When Barrett started bringing his family to the lake in 1984, “Our son Jack was the only kid on the lake. It was a lot of older people.”
At first, it was a simple matter of old families getting older, their children moving on.
Then Lake Gerard became the site of one of the longest landlord-tenant disputes in New Jersey’s history.
Vacationers on Lake Gerard own their cabins. But they rent the land from the Gerard family, which owns the lake and the surrounding land, about 600 acres in all, said Harriet Gerard, a member of the family.
When LaDuke’s father first arrived, he paid the Gerards $250 a year to rent a lakeside plot. By the 1980s, each of the 74 tenants was paying $962 in rent, Barrett said, leaving the Gerards less than $75,000 a year to maintain the beach, the community building and two dirt roads, and to monitor the lake’s water quality.
The Gerards offered a new lease with higher rents. Tenants worried it was a step toward removing them from the property and developing the land, Barrett said. They refused to sign.
So in 1991, the Gerards sued to evict them. The fight rose to the state Supreme Court. It didn’t end until 2010, with a settlement that both sides describe as cordial and permanent.

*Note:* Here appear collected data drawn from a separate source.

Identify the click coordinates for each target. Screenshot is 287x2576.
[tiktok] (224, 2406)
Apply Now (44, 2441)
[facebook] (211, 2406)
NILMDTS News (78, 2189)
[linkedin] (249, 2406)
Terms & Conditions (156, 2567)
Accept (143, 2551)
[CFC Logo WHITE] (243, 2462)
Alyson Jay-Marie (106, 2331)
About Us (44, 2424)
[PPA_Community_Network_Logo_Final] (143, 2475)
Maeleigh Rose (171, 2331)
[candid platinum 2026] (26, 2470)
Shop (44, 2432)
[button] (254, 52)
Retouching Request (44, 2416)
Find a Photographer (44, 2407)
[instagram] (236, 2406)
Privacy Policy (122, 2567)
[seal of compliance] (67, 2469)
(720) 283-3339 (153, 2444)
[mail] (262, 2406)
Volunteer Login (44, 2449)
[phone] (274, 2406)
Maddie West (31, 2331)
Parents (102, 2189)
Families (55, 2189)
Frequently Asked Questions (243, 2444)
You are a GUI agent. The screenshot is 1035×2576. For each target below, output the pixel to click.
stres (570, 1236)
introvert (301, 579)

“It’s peace, which is a good thing,” said Gerard, 56, who lives in Oyster Bay, New York. “You go to a lake property because you want to relax. And how can you relax if you’re angry all time?”

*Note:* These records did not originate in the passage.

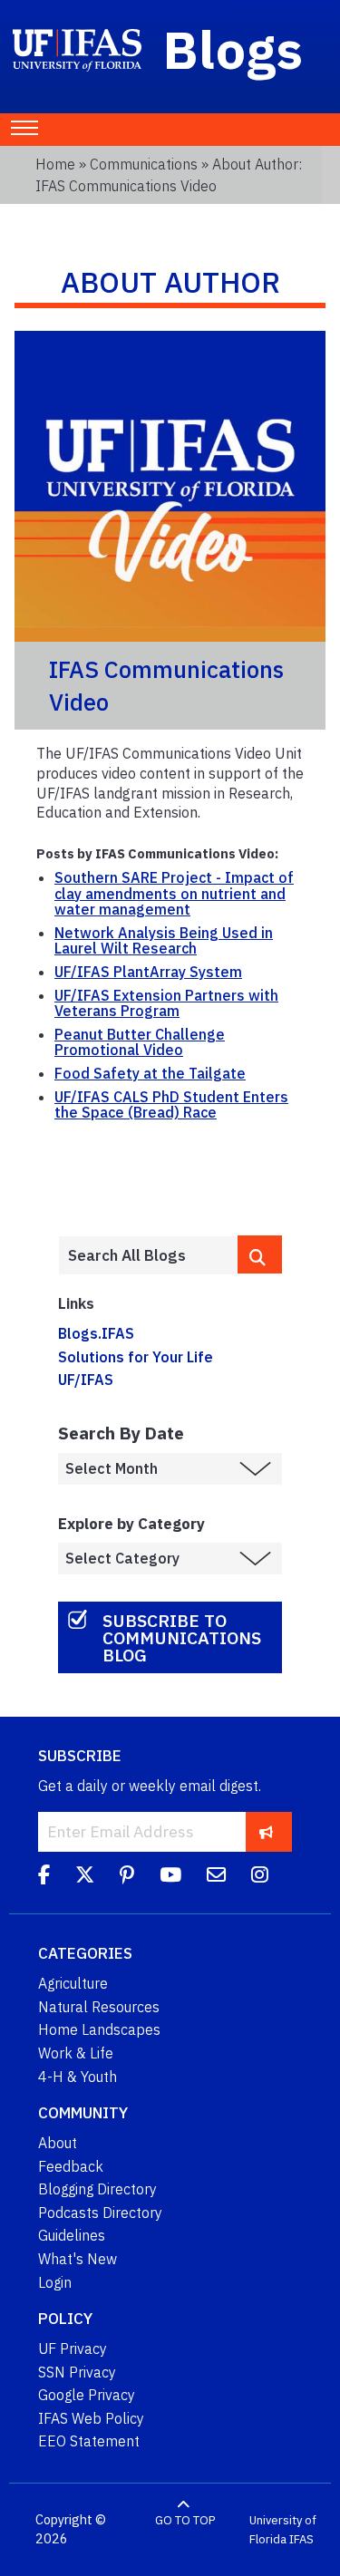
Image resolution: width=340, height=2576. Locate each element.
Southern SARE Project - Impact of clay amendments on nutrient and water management (174, 893)
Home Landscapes (99, 2029)
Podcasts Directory (100, 2212)
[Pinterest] (127, 1877)
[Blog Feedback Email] (216, 1877)
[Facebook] (44, 1877)
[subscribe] (266, 1831)
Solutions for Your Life (135, 1357)
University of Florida (282, 2530)
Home (55, 164)
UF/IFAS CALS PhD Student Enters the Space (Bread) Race (171, 1105)
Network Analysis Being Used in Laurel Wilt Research (163, 941)
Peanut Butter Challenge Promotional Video (139, 1042)
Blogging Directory (97, 2189)
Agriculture (73, 1983)
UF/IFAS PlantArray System (148, 972)
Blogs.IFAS (96, 1333)
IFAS (301, 2539)
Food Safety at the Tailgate (150, 1073)
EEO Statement (89, 2441)
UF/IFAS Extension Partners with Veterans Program (166, 1003)
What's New (77, 2259)
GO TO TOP (185, 2520)
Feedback (70, 2166)
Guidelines (71, 2235)
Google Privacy (86, 2395)
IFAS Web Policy (91, 2418)
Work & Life (75, 2053)
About (57, 2143)
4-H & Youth (77, 2077)
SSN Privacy (77, 2372)
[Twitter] (84, 1877)
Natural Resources (99, 2007)
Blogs (233, 49)
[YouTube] (170, 1877)
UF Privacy (72, 2348)
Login (55, 2282)
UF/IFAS (85, 1379)
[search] (260, 1254)
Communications (144, 164)
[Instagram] (259, 1877)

The Gerards won a significant rent increase, and assurance that the community's character will not change.
“It’s a very rustic, natural environment,” Gerard said. “And that’s the way we’d like it to stay.”
The tenants won the right to stay.
“It gives people a sense of permanence,” Barrett said.
With the lake’s future secured, young families felt it was safe to buy in, bringing their children to the lake.
“It’s really wonderful to see kids enjoying the lake and hearing the laughter,” said Barrett, who’s seen about 20 cabins change hands. “It’s a rebirth.”
New blood means a few more generations may get the chance to learn Lake Gerard the way Joan LaDuke learned it.
“They’re a spectacular secret that many people don’t know of,” Somers said of the Highlands lakes. “You don’t need to go to New England to have a glorious summer. It’s right here in our backyard.”
Knowing the way
LaDuke usually starts fishing by 5:30 a.m. She is happy that children have returned to Lake Gerard, but she prefers to fish alone.
“People are up for the weekend, and people will be on the water today, and the kids will be out,” she said. “In the morning, it’s just peaceful.”
After three-quarters of a century, she knows the place well. There’s good fishing to the north, off in a cove shaped like a catcher’s mitt, but she doesn’t go so often anymore.
“We called it the beach run,” she said. “You go down to the beach and then there’s a left-hand turn that goes way down into that cove. And if you leave here at a quarter to six, by the time you get back here it’s 8:15, and you’re fighting the wind the whole way.”
Blueberry Island still has blueberries. Snake Island once had more snakes, but now they get chased around by an oily little muskrat who likes to burrow into the rocks.
South of the islands, three rocks poke from the water like the three sisters of Orion.
“The fish like it there,” LaDuke said. “Always have.”